ある日、漁師が魚をたくさんとろうと、いままでいったことのない川上に舟をこいで川をさかのぼっていくと、いちどもきたことのない山奥にきていました。
きがつくと桃の林が、両岸にどこまでも続いているところへきていました。このさきになにがあるのか知りたいとなおも漕ぎ進んでいくと、山陰の洞穴からかすかな光がもれていました。
漁師が舟をおり、おそるおそる洞穴に入っていくと、よく耕された、畑や田んぼ、美しい池、そしてよく手入れされた家がみえました。
村人の話によると、秦という国があったころ、戦争をさけるため、先祖がこの土地へ逃れてきたということでした。
漁師が、秦以降の国の動きをはなすと、村人は驚くやら感心するやら、ためいきをついて聞き入ります。
漁師が、この村で何日か過ごし、家に帰ろうとすると、村人は「ここで見たり聞いたりしたことは、誰にも話さないでほしい」と頼みます。

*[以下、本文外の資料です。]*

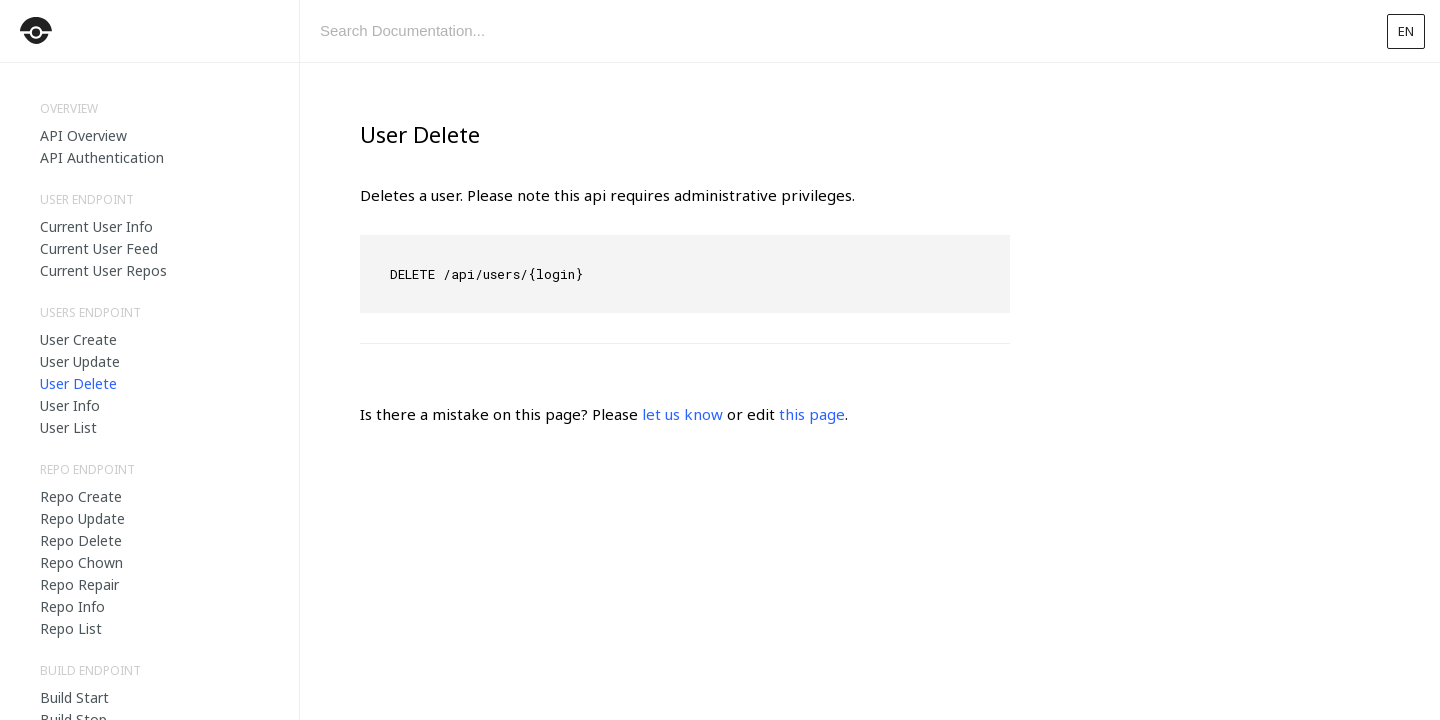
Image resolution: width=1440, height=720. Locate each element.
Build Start (74, 697)
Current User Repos (103, 270)
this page (812, 414)
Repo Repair (79, 584)
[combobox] (835, 31)
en (1406, 31)
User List (68, 427)
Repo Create (81, 496)
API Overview (83, 135)
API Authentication (102, 157)
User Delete (78, 383)
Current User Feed (99, 248)
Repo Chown (81, 562)
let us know (682, 414)
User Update (80, 361)
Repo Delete (81, 540)
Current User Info (96, 226)
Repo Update (82, 518)
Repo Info (72, 606)
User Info (70, 405)
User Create (78, 339)
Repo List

漁師は家に帰る途中、あちこちに目印をつけておきます。家に戻った漁師が不思議なところへいってきたといううわさが、いつか広まっていきます。
うわさをききつけたおうさまが、家来に命じて、不思議な国に行く道を探させようとしますが、目印もなくなっていて、洞穴へ行く道はどうしてもみつかりませんでした。
中国の詩人、陶淵明の「桃花源記」にもとづいて再話された物語といいます。
桃源郷はありえない思うか、必ずあるはずと理想郷をおいもとめるか、どちらでしょうか。
それにしても、なぜ、世界から争いや憎しみがなくならないのでしょうか。